Bayern könnte einen großen Teil seines Wärmebedarfs künftig mit Wärmepumpen decken, die an Flüssen und Bächen installiert werden. Eine neue Studie zeigt, wo das Potenzial am größten ist. Ergänzt durch "Dein Argument".

Über dieses Thema berichtet: BR24 am .

In Rosenheim kann man die Zukunft schon besichtigen. Hier betreiben die Stadtwerke bereits drei Groß-Wärmepumpen, die Wärme aus dem Mühlbach abzweigen, um sie ins Rosenheimer Fernwärmenetz einzuspeisen. Rund zehn Prozent der Fernwärme in der Stadt stammen aus dieser Quelle.

Wärme für alle Haushalte – nur aus den Flüssen

Viele andere könnten das genauso machen. Die Münchner Forschungsstelle für Energiewirtschaft (FfE) hat im Auftrag mehrerer Verbände der Energiewirtschaft für ganz Bayern in einer Studie (externer Link) das Potenzial von Flusswärmepumpen abgeschätzt.

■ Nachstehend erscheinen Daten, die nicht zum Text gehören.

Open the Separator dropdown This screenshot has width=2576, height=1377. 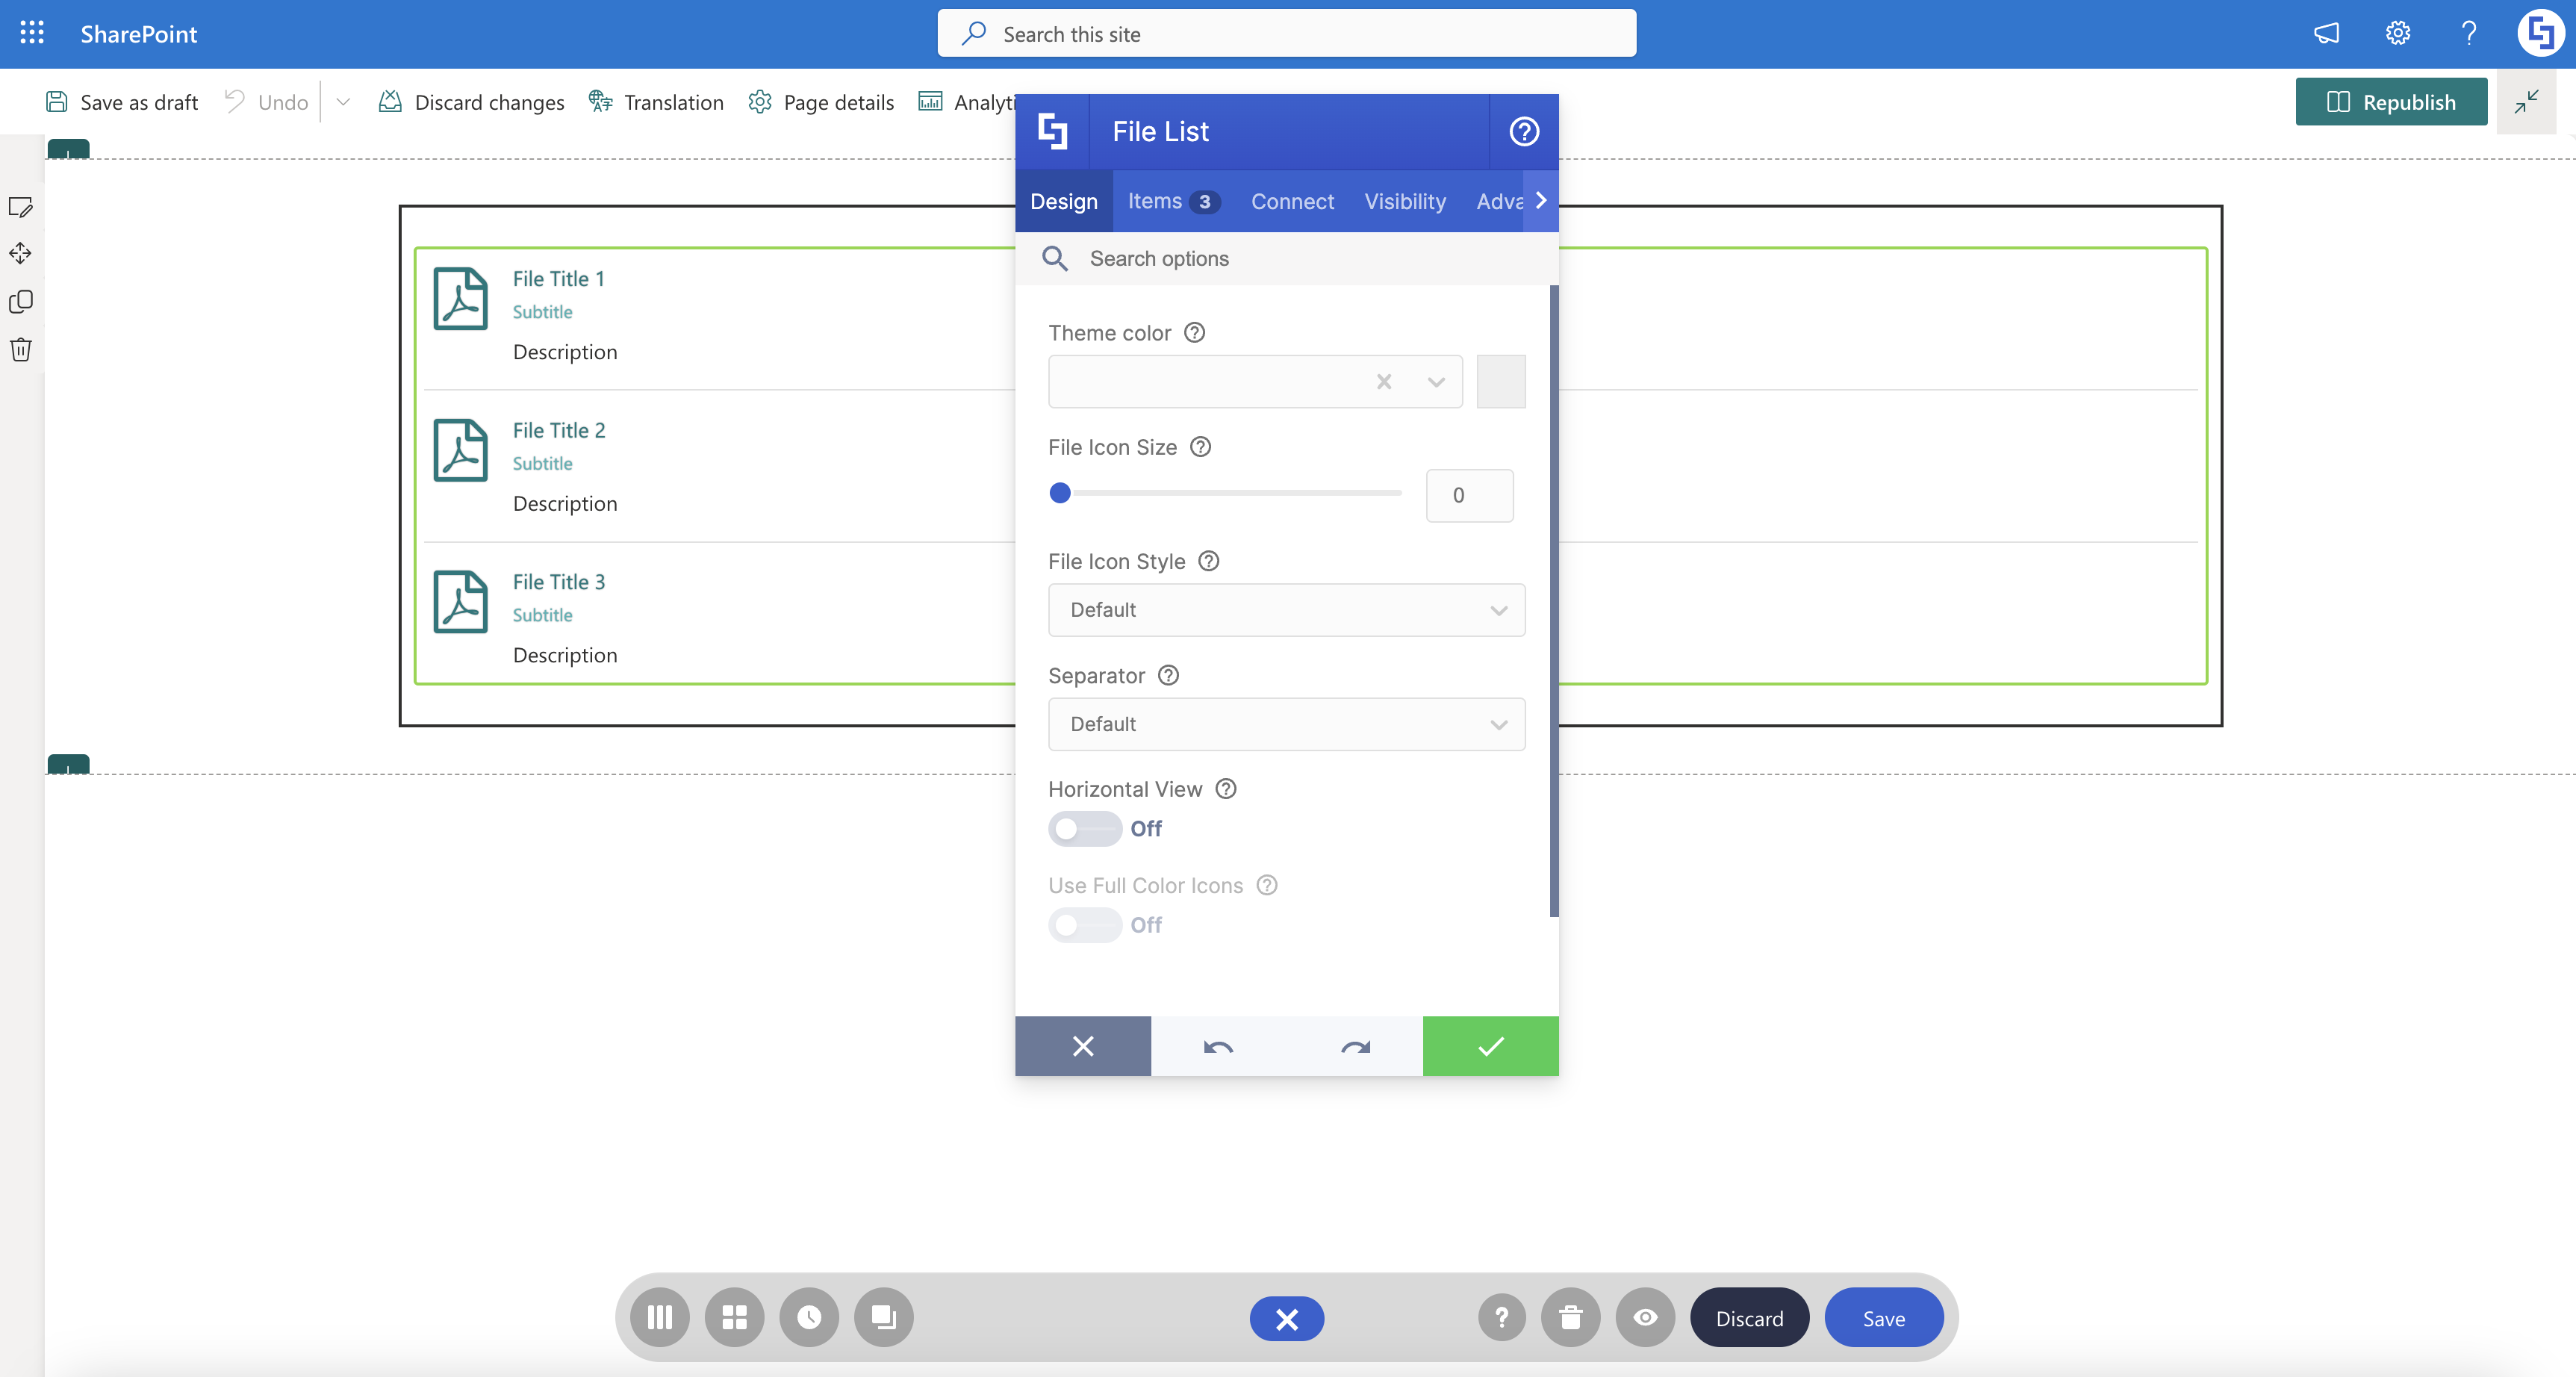point(1286,724)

Das Ergebnis: 20 Prozent der Kommunen, vor allem entlang der großen Flüsse, könnten mit dieser Technik einen Großteil ihres Wärmebedarfes decken. Für ganz Bayern hätte die Technik theoretisch das Potenzial, den gesamten Wärmebedarf von Haushalten und Gewerbe zu decken. In Zahlen: Dieser Sektor verbraucht jährlich 142,5 Terawattstunden Wärmeenergie. Wenn man die geeigneten Flüsse und Bäche mit Wärmepumpen um 1,5 Grad abkühlen würde, ergäbe das ein theoretisches Potenzial von 171 Terawattstunden.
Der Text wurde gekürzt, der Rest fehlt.